**YOUR GOAL**
Will you quote precisely the lines that run from the top of the material below to the line containing "You are a computer-use agent. Image resolution: width=936", both ends included?

**DATA FOR PROCESSING**
▽

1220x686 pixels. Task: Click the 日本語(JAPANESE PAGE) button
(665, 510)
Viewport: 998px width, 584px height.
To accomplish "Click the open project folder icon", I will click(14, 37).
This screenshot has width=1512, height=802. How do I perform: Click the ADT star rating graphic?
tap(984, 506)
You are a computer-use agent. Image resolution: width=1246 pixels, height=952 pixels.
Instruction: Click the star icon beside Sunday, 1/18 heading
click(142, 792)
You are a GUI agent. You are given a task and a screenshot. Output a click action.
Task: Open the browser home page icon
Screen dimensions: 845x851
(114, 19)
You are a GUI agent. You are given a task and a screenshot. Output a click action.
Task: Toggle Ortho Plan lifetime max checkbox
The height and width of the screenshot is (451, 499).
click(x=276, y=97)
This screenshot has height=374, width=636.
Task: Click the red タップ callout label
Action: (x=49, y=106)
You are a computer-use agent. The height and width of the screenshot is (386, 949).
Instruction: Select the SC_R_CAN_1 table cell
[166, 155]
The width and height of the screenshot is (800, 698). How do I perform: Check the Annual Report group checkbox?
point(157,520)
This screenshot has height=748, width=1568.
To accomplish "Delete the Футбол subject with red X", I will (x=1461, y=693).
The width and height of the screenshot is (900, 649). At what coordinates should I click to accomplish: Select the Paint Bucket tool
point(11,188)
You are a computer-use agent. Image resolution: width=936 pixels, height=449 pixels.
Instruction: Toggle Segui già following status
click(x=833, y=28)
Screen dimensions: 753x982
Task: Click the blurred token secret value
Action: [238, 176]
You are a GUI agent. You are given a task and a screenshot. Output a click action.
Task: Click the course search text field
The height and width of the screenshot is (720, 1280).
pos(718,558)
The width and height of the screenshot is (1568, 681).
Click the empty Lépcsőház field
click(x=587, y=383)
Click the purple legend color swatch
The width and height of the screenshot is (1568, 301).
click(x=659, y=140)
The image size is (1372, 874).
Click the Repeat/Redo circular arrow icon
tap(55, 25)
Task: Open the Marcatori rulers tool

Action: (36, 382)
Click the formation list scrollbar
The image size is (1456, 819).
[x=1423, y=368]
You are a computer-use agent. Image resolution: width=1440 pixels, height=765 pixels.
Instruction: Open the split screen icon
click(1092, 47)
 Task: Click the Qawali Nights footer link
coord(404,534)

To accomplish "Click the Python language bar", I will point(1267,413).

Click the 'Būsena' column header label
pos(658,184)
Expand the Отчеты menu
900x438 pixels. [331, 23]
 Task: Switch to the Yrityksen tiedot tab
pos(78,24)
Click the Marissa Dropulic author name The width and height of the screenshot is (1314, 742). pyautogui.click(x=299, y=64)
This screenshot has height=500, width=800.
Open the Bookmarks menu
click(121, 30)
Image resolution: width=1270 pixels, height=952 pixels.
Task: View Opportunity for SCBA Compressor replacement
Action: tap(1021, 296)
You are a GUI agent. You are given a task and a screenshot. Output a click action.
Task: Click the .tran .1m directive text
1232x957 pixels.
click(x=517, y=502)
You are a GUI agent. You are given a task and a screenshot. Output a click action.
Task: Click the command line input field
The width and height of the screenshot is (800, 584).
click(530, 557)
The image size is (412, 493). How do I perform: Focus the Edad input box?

△

**EXERCISE OUTPUT**
1220x686 pixels. Task: Click the 日本語(JAPANESE PAGE) button
(665, 510)
Viewport: 998px width, 584px height.
To accomplish "Click the open project folder icon", I will click(14, 37).
This screenshot has width=1512, height=802. How do I perform: Click the ADT star rating graphic?
tap(984, 506)
You are a computer-use agent. Image resolution: width=1246 pixels, height=952 pixels.
Instruction: Click the star icon beside Sunday, 1/18 heading
click(142, 792)
You are a GUI agent. You are given a task and a screenshot. Output a click action.
Task: Open the browser home page icon
Screen dimensions: 845x851
(114, 19)
You are a GUI agent. You are given a task and a screenshot. Output a click action.
Task: Toggle Ortho Plan lifetime max checkbox
The height and width of the screenshot is (451, 499).
click(x=276, y=97)
This screenshot has height=374, width=636.
Task: Click the red タップ callout label
Action: (x=49, y=106)
You are a computer-use agent. The height and width of the screenshot is (386, 949).
Instruction: Select the SC_R_CAN_1 table cell
[166, 155]
The width and height of the screenshot is (800, 698). How do I perform: Check the Annual Report group checkbox?
point(157,520)
This screenshot has height=748, width=1568.
To accomplish "Delete the Футбол subject with red X", I will (x=1461, y=693).
The width and height of the screenshot is (900, 649). At what coordinates should I click to accomplish: Select the Paint Bucket tool
point(11,188)
You are a computer-use agent. Image resolution: width=936 pixels, height=449 pixels.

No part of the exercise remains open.